The Pizza proteins as computationally designed building blocks for biochemical nanostructures.

Recently we have computationally designed self-assembling symmetrical protein building blocks named Pizza. Biophysical characterization has shown that the proteins are very tolerant to truncation, permutation and introduction of multiple mutations. In this project we will combine computational protein design with experimental biochemistry to further develop the Pizza proteins as building blocks for bionanotechnology. Recent preliminary studies demonstrated that derivative proteins can oligomerize upon addition of metal ions and disassemble upon addition of EDTA. As such starting from a single trimeric unit, the protein could assemble into soluble dimeric units, fibers or hydrogel like material (depending on the protein mutant) upon addition of metal ions. In this project proposal we aim the improve the self-assembly of the proteins using computational protein design combined with experimental protein engineering and validation.

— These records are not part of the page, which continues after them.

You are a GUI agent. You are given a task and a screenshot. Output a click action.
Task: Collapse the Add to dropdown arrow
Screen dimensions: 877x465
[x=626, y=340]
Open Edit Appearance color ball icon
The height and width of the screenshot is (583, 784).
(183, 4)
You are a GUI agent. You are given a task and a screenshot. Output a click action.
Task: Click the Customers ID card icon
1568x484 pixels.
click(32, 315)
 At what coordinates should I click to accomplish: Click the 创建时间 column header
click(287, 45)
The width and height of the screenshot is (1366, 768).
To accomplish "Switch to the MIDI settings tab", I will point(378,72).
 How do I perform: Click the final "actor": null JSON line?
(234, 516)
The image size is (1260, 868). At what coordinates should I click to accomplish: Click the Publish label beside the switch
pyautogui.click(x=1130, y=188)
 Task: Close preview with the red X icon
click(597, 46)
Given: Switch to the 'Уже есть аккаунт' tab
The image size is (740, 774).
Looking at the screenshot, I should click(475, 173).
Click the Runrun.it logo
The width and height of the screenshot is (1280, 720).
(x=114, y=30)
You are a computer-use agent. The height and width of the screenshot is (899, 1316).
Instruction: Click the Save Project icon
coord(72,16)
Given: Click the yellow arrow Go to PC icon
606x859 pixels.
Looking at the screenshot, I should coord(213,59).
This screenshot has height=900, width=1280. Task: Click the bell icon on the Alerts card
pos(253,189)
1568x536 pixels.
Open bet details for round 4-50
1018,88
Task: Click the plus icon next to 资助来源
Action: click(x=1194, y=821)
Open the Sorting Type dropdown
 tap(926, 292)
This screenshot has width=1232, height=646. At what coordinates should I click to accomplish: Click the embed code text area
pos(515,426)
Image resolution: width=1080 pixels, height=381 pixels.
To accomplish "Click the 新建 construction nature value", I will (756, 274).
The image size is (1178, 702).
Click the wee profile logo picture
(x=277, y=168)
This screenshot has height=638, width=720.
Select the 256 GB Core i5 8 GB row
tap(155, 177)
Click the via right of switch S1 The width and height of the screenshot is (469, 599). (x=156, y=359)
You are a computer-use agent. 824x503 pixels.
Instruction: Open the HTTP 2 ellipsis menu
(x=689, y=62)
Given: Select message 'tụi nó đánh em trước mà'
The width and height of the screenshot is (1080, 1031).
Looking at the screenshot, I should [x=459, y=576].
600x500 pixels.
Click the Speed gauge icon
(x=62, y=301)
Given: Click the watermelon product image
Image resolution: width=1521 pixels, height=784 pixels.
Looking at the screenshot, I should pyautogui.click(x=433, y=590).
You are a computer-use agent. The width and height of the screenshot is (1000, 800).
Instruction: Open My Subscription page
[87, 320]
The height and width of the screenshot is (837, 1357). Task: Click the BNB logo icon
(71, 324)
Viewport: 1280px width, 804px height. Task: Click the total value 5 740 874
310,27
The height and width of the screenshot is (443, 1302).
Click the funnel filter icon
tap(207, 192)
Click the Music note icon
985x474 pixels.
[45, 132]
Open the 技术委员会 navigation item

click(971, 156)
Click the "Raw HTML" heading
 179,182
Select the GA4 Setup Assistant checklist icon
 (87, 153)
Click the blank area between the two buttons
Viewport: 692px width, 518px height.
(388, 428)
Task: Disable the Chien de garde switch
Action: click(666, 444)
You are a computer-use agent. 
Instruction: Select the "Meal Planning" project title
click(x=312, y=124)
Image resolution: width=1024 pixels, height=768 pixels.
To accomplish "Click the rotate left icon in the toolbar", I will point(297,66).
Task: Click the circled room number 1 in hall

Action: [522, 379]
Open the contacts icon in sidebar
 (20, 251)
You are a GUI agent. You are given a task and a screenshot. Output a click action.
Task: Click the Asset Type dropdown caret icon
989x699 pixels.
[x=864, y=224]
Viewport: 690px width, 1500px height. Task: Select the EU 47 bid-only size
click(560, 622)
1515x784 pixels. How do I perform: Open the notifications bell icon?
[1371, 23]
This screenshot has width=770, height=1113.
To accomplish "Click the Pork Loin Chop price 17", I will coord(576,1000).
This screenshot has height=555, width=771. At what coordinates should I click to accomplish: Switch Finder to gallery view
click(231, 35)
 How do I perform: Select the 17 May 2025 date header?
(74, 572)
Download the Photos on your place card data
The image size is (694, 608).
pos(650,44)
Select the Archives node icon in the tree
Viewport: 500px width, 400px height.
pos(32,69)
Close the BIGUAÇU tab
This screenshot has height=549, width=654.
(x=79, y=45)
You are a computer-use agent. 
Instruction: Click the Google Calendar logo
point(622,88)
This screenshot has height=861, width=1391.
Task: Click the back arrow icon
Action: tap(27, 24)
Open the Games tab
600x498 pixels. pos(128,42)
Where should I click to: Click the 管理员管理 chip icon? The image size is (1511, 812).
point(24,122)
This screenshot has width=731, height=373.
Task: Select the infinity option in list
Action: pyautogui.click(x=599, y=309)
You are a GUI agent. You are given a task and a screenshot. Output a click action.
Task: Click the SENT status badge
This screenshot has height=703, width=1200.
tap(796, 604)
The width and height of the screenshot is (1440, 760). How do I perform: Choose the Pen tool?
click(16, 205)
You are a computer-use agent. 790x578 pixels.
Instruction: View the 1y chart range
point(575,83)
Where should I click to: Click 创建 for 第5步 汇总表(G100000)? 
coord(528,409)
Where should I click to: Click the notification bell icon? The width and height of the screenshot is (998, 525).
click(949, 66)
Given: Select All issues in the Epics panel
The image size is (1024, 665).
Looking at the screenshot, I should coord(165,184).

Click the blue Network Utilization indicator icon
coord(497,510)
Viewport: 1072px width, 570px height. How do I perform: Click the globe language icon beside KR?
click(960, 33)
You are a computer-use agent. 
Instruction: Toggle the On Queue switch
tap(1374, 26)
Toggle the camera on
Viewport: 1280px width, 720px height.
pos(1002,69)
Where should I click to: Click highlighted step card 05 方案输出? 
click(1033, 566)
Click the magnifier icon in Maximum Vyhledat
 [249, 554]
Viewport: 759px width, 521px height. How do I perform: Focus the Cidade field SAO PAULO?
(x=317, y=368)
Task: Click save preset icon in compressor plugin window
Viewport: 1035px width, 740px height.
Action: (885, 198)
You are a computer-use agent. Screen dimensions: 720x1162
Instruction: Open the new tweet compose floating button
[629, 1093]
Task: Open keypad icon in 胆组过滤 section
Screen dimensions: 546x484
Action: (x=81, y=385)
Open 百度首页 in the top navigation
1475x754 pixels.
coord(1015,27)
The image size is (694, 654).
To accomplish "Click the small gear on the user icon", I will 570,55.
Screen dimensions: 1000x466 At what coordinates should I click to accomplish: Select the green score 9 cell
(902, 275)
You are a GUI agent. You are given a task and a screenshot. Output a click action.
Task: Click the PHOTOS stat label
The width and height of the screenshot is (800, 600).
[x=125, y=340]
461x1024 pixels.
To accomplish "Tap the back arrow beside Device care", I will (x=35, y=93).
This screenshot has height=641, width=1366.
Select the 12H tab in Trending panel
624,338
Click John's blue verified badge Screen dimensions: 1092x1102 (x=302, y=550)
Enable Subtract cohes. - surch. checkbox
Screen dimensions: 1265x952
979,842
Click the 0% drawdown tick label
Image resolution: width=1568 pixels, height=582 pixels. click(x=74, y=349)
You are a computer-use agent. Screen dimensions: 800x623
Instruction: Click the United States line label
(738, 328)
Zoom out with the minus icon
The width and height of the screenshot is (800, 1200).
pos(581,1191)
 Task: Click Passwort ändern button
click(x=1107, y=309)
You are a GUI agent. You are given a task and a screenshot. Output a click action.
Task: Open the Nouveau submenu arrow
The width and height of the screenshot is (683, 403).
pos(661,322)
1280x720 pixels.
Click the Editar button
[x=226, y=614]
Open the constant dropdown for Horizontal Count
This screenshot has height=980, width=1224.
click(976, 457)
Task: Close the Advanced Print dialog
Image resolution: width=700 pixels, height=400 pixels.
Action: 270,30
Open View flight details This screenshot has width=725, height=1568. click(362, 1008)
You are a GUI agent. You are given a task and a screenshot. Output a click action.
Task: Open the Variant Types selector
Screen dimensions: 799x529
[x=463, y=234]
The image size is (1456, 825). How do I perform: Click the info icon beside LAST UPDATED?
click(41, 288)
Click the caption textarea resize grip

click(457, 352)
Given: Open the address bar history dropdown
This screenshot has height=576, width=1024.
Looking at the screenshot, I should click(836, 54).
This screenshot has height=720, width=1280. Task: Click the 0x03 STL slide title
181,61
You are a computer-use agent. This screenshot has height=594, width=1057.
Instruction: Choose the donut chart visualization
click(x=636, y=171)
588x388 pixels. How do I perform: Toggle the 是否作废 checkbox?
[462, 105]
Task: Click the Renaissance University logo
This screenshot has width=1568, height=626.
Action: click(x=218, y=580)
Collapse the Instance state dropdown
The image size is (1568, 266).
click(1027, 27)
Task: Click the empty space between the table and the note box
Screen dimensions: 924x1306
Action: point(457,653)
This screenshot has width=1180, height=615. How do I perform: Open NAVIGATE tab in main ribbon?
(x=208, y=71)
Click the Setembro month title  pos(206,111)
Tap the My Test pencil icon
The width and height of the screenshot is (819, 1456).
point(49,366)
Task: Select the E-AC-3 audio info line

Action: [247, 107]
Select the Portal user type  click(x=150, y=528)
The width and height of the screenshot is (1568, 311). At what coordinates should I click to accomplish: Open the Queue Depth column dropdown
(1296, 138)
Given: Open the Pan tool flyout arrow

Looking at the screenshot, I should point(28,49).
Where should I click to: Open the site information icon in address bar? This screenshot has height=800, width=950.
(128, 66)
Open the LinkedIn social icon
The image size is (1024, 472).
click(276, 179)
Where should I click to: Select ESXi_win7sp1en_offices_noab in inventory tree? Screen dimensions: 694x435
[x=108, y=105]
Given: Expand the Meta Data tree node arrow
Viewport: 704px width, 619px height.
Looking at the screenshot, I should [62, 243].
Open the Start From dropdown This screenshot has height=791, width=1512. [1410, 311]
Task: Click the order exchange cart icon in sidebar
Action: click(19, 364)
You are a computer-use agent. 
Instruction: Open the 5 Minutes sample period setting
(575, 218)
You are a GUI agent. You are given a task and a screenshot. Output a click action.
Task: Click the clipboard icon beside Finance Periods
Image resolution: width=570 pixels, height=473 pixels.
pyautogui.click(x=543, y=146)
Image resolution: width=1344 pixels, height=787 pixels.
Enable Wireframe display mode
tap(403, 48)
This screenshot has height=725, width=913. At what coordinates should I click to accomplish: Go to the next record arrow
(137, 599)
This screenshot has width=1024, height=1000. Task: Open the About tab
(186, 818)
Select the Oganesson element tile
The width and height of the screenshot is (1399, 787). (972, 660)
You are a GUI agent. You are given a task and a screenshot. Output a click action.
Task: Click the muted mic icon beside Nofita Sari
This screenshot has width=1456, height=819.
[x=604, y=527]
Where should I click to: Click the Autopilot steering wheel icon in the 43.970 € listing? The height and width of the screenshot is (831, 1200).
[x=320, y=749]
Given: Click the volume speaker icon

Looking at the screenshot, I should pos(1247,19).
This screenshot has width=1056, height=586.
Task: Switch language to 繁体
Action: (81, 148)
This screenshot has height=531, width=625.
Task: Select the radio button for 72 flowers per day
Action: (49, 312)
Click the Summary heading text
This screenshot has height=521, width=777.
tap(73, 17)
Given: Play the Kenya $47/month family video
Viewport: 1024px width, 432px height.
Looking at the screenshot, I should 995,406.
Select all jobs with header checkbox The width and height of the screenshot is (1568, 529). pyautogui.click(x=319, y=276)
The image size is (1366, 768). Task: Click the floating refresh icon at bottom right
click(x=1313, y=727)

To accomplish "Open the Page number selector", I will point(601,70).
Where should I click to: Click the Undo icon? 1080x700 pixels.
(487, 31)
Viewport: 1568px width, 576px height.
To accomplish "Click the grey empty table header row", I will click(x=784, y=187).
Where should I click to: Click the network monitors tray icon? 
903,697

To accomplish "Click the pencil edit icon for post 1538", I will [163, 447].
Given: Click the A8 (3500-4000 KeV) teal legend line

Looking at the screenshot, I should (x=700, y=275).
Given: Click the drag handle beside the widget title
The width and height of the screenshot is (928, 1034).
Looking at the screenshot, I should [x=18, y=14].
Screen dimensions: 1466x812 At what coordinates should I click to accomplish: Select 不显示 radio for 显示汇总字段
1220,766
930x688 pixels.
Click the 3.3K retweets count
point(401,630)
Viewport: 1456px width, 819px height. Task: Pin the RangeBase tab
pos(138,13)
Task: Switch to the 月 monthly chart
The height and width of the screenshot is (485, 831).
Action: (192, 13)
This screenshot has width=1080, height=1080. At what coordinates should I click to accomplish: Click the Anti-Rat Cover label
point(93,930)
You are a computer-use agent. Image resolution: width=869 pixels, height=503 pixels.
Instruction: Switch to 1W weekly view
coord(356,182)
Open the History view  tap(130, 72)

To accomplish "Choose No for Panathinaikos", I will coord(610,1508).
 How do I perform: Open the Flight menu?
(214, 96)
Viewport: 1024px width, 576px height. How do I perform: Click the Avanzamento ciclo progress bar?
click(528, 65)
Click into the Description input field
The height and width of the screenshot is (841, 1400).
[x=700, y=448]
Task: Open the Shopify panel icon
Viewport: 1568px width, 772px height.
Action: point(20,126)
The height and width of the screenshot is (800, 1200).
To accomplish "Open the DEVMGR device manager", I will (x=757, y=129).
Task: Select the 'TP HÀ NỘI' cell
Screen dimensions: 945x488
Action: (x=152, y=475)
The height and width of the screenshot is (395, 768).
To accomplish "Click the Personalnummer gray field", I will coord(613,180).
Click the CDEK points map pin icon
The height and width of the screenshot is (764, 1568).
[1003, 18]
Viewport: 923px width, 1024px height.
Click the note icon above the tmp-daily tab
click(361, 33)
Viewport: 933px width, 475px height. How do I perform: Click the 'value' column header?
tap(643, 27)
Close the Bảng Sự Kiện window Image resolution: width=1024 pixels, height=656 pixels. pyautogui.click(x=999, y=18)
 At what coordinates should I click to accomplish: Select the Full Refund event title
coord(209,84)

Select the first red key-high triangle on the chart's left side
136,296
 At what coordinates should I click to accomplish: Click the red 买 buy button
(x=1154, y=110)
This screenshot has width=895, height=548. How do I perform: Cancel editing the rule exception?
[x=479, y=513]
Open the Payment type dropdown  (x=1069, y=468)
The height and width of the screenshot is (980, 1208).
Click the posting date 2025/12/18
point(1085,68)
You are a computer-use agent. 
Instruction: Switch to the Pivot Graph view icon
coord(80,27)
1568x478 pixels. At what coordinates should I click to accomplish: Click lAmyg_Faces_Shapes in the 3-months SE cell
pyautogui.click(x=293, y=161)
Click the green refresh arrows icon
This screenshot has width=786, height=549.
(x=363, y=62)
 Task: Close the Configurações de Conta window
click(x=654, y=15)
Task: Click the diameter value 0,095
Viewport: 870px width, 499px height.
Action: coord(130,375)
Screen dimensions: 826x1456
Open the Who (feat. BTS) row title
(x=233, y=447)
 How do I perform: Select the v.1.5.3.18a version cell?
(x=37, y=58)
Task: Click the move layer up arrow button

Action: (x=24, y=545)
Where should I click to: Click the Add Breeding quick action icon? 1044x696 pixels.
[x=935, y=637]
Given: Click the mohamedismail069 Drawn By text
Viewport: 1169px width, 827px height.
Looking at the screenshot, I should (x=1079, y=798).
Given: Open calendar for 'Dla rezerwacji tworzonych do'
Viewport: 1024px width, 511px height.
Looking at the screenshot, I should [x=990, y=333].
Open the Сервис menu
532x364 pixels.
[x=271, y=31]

To this end we aim to fulfill 4 goals :

1. the design of nanotube forming protein building blocks utilizing Pizza proteins, and evaluation of nanotube formation.
2. the redesign of the Pizza dimer interface for asymmetric orientation specific assembly
3. the combination of the building blocks to form (helical) proteins fibers
4. the combination of the building blocks to form protein hydrogels

Such fibers, tubes and hydrogels assembled from designer proteins with triggered assembly and dissambly have a wide variety of putative applications.